The unreasonableness of this hostility to Jesus needs to be entrenched in these people’s minds so they are almost invited to judge the case in the story …
But then (again as in Isa. 5) the narrator answers his own question …
The tenants will be destroyed ( as in Isaiah 5’s arable) but more than that … the tenancy of the vineyard will pass to ‘others’.
This is where the whole thing starts to glow red hot!The Messiah was supposed (in the religious leaders’ thinking) to bring the Gentiles to submit to them and worship at Jerusalem etc., but Jesus is saying something here that really sounds very different indeed!
And Mark’s readers would have no difficulty identifying these ‘others’ who are re-allocated the tenancy as the church.For those readers of Mark suffering for their faith at the heart of Rome’s evil empire, this holds clear potential for encouragement!
It’s the idea spelled out in Romans 11 of an unproductive vine being pruned OFF the rootstock with a new wild shoot being grafted in to replace it – one tat will be fruitful.
The rhetorical question – was it intended as such? I’m not sure … but when asked ‘what will the landowner do?’ these religious leaders certainly seem to have kept silence so that question has effectively gone unanswered!
They know the answer, but they HAVE no answer.
So Jesus presses on with them by sharing a Scripture …
Psalm 118:22-23 … and Mark cites it from the Greek translation of the OT Scriptures
The religious leader are the builders.
The Saviour is the most important stone in the complete, entire edifice.

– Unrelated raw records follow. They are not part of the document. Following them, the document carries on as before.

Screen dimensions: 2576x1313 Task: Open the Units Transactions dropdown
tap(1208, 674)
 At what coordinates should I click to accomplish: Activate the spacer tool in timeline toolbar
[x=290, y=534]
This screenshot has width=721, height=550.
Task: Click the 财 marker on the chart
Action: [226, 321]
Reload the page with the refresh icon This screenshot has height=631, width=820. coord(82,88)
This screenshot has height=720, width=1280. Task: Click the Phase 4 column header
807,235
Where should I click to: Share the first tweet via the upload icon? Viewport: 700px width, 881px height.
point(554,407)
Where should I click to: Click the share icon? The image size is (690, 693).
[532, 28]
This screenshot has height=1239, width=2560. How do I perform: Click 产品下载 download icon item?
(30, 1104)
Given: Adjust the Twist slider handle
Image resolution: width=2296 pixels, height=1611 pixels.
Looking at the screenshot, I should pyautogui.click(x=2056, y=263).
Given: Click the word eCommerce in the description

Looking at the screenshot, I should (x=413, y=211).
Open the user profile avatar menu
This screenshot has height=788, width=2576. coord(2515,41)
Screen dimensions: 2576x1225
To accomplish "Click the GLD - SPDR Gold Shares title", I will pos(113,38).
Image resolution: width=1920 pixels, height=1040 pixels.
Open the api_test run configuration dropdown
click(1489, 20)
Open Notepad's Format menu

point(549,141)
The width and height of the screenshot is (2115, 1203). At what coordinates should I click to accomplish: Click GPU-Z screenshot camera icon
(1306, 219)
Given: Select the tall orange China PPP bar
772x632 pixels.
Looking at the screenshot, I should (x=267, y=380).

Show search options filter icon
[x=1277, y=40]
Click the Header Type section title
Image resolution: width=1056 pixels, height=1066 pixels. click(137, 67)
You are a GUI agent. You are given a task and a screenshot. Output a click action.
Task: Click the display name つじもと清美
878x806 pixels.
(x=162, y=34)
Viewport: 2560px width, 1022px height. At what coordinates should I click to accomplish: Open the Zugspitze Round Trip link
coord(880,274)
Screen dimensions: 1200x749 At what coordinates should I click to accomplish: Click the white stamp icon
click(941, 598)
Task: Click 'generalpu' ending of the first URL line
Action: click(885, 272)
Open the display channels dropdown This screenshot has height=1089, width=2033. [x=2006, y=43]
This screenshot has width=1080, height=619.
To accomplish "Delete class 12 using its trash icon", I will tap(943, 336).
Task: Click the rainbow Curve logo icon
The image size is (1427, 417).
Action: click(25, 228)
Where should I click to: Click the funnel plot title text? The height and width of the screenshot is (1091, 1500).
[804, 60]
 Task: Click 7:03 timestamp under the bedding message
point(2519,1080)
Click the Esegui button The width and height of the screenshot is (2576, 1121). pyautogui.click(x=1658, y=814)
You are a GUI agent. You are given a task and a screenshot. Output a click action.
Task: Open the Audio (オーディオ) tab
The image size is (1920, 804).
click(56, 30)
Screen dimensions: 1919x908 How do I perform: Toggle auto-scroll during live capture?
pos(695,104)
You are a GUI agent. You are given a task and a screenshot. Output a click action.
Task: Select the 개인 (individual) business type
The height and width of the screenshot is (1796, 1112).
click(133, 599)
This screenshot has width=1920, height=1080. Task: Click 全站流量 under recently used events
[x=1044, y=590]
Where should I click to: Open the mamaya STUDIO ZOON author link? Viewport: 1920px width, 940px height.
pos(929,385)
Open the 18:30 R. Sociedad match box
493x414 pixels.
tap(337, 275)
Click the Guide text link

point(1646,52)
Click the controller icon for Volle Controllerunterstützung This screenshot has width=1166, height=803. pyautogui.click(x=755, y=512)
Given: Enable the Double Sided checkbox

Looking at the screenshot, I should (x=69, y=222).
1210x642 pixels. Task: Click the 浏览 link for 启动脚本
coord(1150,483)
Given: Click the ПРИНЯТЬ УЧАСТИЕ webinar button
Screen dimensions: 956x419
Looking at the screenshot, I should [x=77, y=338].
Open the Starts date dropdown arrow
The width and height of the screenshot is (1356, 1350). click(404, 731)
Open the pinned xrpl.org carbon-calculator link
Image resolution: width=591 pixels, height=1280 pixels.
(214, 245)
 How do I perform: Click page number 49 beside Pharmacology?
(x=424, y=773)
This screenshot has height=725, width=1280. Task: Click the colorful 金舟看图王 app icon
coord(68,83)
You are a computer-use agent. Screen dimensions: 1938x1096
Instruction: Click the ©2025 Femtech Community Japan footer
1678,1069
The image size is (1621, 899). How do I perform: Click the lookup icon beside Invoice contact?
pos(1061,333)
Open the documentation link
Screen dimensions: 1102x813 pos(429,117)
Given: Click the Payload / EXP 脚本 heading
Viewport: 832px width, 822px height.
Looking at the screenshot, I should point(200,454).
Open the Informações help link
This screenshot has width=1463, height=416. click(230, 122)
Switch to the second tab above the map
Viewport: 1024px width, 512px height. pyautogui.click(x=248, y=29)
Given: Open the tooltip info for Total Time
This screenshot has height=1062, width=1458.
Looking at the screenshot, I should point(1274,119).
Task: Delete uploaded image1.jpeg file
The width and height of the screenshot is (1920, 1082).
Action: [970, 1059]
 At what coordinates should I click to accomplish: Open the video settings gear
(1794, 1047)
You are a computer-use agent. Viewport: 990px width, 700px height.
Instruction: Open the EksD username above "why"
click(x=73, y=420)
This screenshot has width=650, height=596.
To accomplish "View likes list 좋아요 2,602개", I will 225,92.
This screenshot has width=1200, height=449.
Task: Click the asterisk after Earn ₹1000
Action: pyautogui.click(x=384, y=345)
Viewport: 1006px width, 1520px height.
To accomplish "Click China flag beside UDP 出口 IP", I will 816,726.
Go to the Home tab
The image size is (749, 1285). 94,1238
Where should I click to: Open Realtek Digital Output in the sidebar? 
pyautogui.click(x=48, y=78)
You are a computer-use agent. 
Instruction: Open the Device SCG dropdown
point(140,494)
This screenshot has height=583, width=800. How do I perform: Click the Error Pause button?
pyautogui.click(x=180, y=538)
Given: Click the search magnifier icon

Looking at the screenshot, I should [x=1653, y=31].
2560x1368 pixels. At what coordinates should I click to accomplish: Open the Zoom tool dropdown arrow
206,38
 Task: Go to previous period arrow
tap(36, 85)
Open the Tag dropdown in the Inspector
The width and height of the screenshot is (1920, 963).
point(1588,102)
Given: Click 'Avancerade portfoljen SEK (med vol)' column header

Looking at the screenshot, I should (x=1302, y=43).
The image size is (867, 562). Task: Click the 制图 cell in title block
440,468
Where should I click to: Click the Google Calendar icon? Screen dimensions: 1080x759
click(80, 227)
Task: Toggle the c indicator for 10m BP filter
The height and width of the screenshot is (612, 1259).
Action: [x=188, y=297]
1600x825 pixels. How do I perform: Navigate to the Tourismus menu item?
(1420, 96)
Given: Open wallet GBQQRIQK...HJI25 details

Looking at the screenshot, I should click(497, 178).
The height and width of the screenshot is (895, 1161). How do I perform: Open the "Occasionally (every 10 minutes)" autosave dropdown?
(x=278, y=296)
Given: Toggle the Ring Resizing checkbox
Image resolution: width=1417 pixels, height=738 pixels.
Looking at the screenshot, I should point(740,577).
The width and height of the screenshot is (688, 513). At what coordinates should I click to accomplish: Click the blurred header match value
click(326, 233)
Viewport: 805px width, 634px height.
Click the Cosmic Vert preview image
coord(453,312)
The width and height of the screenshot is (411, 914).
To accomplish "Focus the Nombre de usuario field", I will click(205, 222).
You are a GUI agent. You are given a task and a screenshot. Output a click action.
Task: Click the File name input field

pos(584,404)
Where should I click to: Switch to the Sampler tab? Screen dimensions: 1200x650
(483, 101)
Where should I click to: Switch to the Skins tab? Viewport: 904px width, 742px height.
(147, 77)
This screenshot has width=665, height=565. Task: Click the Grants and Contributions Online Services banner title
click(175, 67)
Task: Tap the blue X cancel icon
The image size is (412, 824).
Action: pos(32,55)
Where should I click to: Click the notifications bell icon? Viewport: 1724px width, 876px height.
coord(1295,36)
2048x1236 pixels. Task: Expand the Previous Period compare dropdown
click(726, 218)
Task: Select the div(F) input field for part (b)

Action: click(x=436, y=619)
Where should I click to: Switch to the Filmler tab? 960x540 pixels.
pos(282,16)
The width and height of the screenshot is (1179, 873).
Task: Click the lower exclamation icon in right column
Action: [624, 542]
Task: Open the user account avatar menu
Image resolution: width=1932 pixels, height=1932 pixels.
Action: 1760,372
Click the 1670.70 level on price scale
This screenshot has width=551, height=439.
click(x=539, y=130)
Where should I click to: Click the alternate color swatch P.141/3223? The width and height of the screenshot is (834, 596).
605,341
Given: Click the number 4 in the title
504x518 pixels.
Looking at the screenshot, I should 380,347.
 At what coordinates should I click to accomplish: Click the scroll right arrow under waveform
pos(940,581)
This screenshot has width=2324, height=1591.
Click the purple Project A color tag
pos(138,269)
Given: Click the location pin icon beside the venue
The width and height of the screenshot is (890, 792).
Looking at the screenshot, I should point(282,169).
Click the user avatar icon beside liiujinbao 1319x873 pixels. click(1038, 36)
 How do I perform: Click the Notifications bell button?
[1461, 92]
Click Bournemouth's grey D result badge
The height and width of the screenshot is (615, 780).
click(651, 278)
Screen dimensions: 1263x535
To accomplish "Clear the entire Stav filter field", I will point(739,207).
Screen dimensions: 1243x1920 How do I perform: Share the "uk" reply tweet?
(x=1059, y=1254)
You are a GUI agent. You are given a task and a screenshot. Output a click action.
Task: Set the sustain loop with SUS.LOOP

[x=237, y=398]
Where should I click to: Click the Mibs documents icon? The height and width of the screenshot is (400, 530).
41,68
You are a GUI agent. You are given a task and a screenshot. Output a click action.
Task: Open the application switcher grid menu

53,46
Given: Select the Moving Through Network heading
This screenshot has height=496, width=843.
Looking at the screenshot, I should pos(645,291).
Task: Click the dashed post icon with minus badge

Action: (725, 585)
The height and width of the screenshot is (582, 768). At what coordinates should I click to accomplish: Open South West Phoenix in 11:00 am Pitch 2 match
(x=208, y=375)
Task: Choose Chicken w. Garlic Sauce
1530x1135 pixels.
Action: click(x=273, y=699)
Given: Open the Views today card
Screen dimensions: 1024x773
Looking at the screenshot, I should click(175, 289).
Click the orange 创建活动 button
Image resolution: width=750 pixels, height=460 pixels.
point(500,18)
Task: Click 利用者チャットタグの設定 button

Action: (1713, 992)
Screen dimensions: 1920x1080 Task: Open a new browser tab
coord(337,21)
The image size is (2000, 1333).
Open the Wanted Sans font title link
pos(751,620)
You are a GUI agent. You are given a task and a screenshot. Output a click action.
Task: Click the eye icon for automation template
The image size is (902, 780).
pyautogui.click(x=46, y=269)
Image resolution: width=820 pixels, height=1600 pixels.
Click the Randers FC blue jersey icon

But the builders have gone and rejected Him, and will crucify Him for claiming to be Who He actually IS!
What a mess!
(And the persecuted Roman Christians no doubt had many situations they could consider around them where their sufferings could be interpreted as making their Christianity out as a mess).
Not so!
God is about to turn their rejection around as He raises the Lord from the dead.
He is the bringing of eternal life out of sin-caused death the architect of life out of death.
Twitter feed this morning: Il est sorti de tombeau – Jesus a vaincu la mort
They were about to throw at Him all they could throw.
God overturned it.
Jesus paid sin’s price in full, defeated it’s wage which was death, and rose the victor over triumphing over the grave.
They have no answer to faith founded on the death and resurrection of Christ.
So they left Him and went away.
What is their greatest mistake, their biggest sin of all?
They left Christ and went away.
In fact, in their religiosity, in their coup d’etat in His vineyard, they’d actually left Him and gone away long before.
You see, it is the BUILDERS who rejected God’s cornerstone.
This whole section of Mark up to the crucifixion and resurrection is about the conflict the truth enters with error, or more accurately the people walking in truth must expect and not shrink back from with religious people walking in darkness.
What happens at Easter is that the BUILDERS reject the cornerstone of God’s eternal plan and purpose … the One Mark has been introducing us to since 1:15 as the King over the incoming Kingdom of God, Jesus Christ, Son of Man, Messiah.
v. 12 says “Now they wanted to arrest him (but they feared the crowd), because they realized that he told this parable against them. So they left him and went away.”
They want Him DEAD.
What sort of fruit for God is it to kill His appointed anointed – the King over the incoming Kingdom?
Now, we know it was a puny and futile gesture of human defiance because in the hand of the Almighty their actions served to secure the future of the Kingdom of God by bringing about the Cross and resurrection which are what create one new humanity out of two – and secure these fruitless religious leaders desolation and destruction.Where are we in fact in relation to this?